In settings where rapid, affordable diagnostics are unavailable, antibiotics often substitute for testing instead of complementing it. | Photo Credit: Volodymyr Hryshchenko/Unsplash
Charles Darwin’s central insight wasn’t just that species evolve but that they can’t but adapt in the presence of selection pressures. In practical terms, organisms don’t choose to change: they respond to the environments in which they’re trying to live. This insight should trouble us when we consider antimicrobial resistance (AMR): because resistance isn’t an anomaly of the antibiotic era — it is a logical consequence.
For many decades, we have governed antibiotics as static medical tools: prescribed to individuals, regulated largely by access and volume, and evaluated using short-term clinical outcomes. So when resistance emerged, we treated it as a breakdown of stewardship, compliance, and/or enforcement. Yet in the biological sense, resistance is not a failure of use. It’s the expected outcome of using antibiotics at scale.

Structural lag
Antibiotics aren’t only pharmacological agents: they are evolutionary interventions that reshape microbial populations wherever they’re deployed. Every antibiotic dose is a selective event. It means each time you take an antibiotic, you create a strong evolutionary pressure in your body and its surroundings. Bacteria that are susceptible are killed or suppressed while those that can resist survive and multiply. Repeating the antibiotic doses amplifies this selection, increasing the share of resistant strains.

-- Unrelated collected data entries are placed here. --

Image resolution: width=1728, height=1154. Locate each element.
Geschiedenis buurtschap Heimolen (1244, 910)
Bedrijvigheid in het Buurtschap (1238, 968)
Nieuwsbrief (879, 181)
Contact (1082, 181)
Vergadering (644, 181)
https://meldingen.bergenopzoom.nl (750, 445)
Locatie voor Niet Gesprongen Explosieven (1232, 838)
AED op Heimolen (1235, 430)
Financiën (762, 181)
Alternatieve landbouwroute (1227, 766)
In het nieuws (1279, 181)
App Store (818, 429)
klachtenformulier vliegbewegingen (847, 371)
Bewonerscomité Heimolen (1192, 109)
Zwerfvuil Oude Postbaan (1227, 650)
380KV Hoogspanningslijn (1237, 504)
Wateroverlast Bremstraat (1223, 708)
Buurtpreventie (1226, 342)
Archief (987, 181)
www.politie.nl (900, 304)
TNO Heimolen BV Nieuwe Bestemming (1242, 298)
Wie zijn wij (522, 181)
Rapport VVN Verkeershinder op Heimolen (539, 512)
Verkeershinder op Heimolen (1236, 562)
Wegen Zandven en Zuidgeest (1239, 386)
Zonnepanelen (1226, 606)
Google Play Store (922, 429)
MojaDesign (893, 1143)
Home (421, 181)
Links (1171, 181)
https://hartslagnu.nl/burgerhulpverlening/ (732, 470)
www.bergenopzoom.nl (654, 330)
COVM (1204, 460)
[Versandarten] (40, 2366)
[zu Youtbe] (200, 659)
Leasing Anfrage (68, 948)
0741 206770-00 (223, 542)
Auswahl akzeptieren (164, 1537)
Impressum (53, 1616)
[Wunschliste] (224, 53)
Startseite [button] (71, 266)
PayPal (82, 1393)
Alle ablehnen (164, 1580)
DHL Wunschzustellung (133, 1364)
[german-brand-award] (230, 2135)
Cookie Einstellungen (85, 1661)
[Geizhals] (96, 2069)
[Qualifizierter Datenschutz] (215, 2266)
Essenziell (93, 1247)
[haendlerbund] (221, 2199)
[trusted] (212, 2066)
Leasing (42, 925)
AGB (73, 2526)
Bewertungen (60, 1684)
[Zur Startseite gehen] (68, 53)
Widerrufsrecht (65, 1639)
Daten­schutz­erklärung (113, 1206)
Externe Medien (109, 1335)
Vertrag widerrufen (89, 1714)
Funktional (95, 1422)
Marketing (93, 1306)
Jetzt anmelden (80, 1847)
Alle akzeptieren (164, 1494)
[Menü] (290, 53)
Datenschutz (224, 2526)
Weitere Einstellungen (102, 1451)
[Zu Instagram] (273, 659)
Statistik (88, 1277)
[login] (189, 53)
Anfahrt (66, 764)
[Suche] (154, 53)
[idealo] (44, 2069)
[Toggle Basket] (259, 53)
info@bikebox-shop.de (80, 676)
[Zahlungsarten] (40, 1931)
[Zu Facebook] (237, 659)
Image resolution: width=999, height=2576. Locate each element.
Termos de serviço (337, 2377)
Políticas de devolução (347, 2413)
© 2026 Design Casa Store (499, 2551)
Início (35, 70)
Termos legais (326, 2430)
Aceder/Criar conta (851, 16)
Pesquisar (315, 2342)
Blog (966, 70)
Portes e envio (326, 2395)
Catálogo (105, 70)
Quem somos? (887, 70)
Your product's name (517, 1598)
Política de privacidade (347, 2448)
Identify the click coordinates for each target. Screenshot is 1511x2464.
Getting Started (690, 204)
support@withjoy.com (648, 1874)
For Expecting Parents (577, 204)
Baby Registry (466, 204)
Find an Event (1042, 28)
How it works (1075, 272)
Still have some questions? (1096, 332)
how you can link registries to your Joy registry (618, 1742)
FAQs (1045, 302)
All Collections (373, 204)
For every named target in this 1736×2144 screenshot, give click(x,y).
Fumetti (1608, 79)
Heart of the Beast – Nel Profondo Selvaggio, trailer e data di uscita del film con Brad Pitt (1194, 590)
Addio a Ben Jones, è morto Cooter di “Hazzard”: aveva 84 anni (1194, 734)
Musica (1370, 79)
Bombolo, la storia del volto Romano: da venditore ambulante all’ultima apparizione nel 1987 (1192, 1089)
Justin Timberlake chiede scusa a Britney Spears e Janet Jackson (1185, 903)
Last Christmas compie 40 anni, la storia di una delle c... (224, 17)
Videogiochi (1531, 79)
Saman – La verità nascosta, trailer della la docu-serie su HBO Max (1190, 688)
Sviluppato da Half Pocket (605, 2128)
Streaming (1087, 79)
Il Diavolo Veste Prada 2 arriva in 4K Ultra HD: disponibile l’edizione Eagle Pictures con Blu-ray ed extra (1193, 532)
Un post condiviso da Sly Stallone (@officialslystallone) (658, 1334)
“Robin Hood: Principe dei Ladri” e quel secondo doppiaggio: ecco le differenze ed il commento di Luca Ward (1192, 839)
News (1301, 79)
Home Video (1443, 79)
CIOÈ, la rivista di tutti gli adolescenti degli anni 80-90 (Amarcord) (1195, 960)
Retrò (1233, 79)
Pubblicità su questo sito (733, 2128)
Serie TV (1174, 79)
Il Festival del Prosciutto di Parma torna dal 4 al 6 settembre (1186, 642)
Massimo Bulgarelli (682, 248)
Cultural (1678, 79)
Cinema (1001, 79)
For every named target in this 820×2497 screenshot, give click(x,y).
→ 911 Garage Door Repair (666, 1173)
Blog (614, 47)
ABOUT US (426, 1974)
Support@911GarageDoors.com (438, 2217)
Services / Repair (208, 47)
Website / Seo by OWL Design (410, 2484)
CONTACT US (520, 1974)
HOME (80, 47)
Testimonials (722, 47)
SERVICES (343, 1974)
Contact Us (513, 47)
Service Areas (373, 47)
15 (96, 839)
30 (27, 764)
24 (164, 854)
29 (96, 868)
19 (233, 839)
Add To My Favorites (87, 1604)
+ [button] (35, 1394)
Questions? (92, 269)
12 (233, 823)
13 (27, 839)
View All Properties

Every clinic, hospital, farm, and wastewater outlet becomes a place where microbial populations are shaped by survival advantage. The problem is not that evolution is surprising but that our health systems continue to behave as though it can be ignored.
Bacteria also adapt on timescales that governance does not. Mutations arise within hours. Resistant strains circulate within days. Surveillance updates, treatment guidelines, and regulatory responses unfold over years. This structural lag ensures resistance becomes visible only after it has become widespread.
Failure of system design
In India, this lag is most evident in everyday care, including crowded outpatient clinics, district hospitals with limited laboratory support, and private practices under pressure to act quickly. In settings where rapid, affordable diagnostics are unavailable, antibiotics often substitute for testing instead of complementing it.
But from a systems perspective, the dynamics of how resistance arises and becomes visible means stewardship guidelines alone can’t counter it if they are not anchored in diagnostic capacity and real-time feedback. In fact, AMR is a failure of system design more than that of compliance. It’s particularly difficult to govern because it doesn’t belong to any single sector. Human health, animal husbandry, pharmaceutical manufacturing, sanitation, and environmental regulation all shape the microbial landscape, often without coordination.
Antibiotic residues entering water bodies create environmental reservoirs of resistance genes. Sub-therapeutic dosing in livestock selects for traits that later spill into human infections. Incomplete dose regimes in humans can increase the selection of AMR. Fragmented surveillance and uneven infection control further accelerate spread. No single actor drives this process, which also means no single intervention can reverse it.

Shared resource
India’s National Action Plan on Antimicrobial Resistance correctly recognises this complexity through a ‘One Health’ framework. However, the Plan needs to be more strongly embedded in routine healthcare delivery, especially outside tertiary institutions.
Antibiotics also reshape microbial populations inside patients’ bodies and in communities. Yet clinicians are rarely trained to think in terms of selection pressure, population dynamics, and the long-term efficacy of antibiotics yet are expected to manage patient outcomes. Likewise, while there’s renewed optimism around discoveries driven by artificial intelligence and novel antimicrobial platforms, they won’t fall in place if the way we use antibiotics doesn’t change.
Preserving the efficacy of antibiotics therefore depends on how diagnostics, surveillance, procurement, stewardship, and environmental controls are aligned. Market incentives that reward volume will undermine this goal. There is an opportunity for India here, not only as a manufacturer of medicines but as a country that builds public systems to treat antibiotics as a shared resource rather than just as a consumable.
Charles Darwin’s insight that adapting to one’s environs is not optional endures because it’s a question of survival. The question AMR poses is whether our health systems and policies can adapt with the same persistence as the organisms they seek to ‘treat’, or if they will continue to treat evolution as an administrative inconvenience and risk obsolescence.
Anu Raghunathan is a scientist at the CSIR-National Chemical Laboratory, Pune. Views are personal.